The proposal in the bill purporting to grant the Communications Authority of Kenya (CA) the power to “prescribe” the “manner” and to even set “conditions” that must be met before “any person” is authorised to blog, is ill-informed.

Had the lawmaker visited Kenya Network Information Centre (KENIC), he would have learned a little about how blogs are registered. He would know that so far only 85,788 websites (2018 figures) have been registered under KENIC for companies, businesses, and people, yet only less than 800 of these could be defined as blogs.

It is obvious, therefore, that not all blogs in Kenya are registered by KENIC. The global platforms such as Medium.com, Blogger.com and Wordpress.com, offer free registration of websites and blogs. Also, there are thousands of domain registrars littered all over the world, some granting anonymity and making it difficult to trace the exact person who registered a domain name, a blog or a website.

Potentially, the over 21 million Kenyans with broadband connections could have a blog and there’s nothing the CA can do about it. Most of the blogs on the global platforms are registered overseas and hosted overseas. It is technologically difficult and laborious, but not impossible, to block these platforms from operating in Kenya. If CA were to go ahead and block them because their users have not been “licenced and authorised to blog” there would be two pitfalls. The most obvious is the censorship. The second, is, it will kill innovation of information and knowledge products.

Aside from that, the MP also defines blogging as “presenting of news or news articles in social media platforms” and he wants people to get licences for that. With over seven million users on Facebook and millions more on Twitter and Instagram, each of them sharing what they see, wherever they see it at whatever time, how, pray would CA enforce this granting of authority to blog?

About WhatsApp groups, the challenge is still the same. What would the CA do if Kenyans in Uganda meet, form a group and chat about Kenya, without the administrator getting a licence? How would CA keep tabs on the formation of new groups? Really, this is a waste of valuable finite resources that the CA has, resources which could be put to better use such as adding it to the pot meant for improving mobile connectivity in the marginalised areas.

Apart from the ill-informed definitions, and the unenforceable proposals, there are credible questions about the potential infringement on the freedom of association and expression that could arise by the provisions to limit who can form a group, and what can be said in those groups. Should this bill go through, this is something the courts will definitely be invited to address.
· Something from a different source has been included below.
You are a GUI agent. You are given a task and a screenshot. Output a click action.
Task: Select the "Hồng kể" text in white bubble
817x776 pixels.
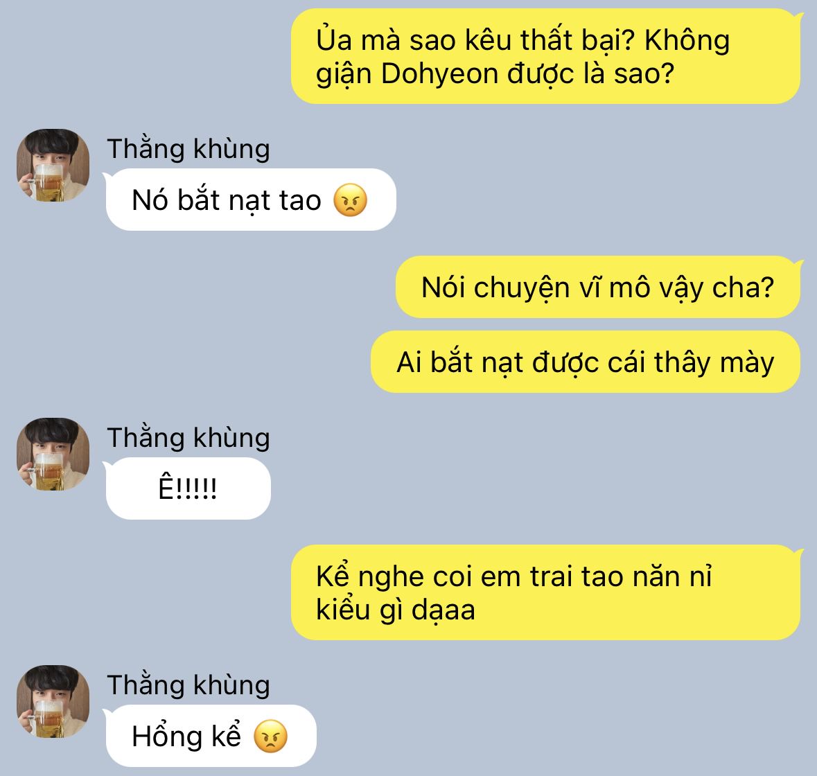(x=186, y=737)
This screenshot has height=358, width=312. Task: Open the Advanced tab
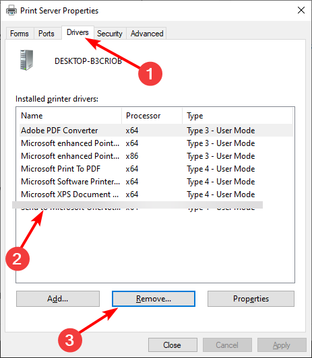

It is possible the bill could get the support of many leaders who may have been slandered or defamed online. Each one of us has been trolled or abused on social media. It is not fun. It hurts. Ruins reputations. However, there are sufficient laws to deal with those who peddle falsehoods, and mechanisms embedded in social media platforms to try and limit spread of false information. This bill is a waste of parliamentary time.